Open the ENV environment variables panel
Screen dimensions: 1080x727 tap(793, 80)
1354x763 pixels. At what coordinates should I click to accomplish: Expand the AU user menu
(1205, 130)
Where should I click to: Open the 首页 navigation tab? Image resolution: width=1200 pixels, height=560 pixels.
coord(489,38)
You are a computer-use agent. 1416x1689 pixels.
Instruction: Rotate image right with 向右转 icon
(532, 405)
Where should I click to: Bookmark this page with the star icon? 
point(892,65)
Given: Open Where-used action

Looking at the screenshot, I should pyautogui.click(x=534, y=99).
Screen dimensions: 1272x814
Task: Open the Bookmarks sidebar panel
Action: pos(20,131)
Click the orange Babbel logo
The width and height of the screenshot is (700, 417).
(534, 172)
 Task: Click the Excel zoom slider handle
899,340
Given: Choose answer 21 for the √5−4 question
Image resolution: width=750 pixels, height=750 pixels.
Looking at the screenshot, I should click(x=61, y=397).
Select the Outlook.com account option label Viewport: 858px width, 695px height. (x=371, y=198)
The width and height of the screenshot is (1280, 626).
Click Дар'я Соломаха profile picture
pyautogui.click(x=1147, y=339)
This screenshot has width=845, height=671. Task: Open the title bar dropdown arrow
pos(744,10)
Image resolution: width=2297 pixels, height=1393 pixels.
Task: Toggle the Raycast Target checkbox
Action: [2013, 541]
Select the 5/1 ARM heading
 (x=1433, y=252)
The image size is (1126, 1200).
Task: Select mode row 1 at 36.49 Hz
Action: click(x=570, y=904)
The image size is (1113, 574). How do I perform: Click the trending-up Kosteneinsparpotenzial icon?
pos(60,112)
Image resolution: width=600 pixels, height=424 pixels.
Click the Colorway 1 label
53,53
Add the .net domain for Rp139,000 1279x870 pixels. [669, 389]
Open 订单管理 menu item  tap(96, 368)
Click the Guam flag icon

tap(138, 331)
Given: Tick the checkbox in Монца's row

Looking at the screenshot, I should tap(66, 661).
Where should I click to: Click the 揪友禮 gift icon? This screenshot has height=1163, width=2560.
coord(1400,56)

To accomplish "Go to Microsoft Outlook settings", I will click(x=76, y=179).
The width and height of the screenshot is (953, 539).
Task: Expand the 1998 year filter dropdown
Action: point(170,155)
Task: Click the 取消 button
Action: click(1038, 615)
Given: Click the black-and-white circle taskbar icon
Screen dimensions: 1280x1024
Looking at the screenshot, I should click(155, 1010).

=======

Copy the items from the line containing "Add the .net" through the line containing "Action: click(1038, 615)", inclusive, substituting "Fiji flag" for "Guam flag" and changing nothing else.

ANSWER FOR THE TASK
Add the .net domain for Rp139,000 1279x870 pixels. [669, 389]
Open 订单管理 menu item  tap(96, 368)
Click the Fiji flag icon

tap(138, 331)
Given: Tick the checkbox in Монца's row

Looking at the screenshot, I should tap(66, 661).
Where should I click to: Click the 揪友禮 gift icon? This screenshot has height=1163, width=2560.
coord(1400,56)

To accomplish "Go to Microsoft Outlook settings", I will click(x=76, y=179).
The width and height of the screenshot is (953, 539).
Task: Expand the 1998 year filter dropdown
Action: point(170,155)
Task: Click the 取消 button
Action: click(1038, 615)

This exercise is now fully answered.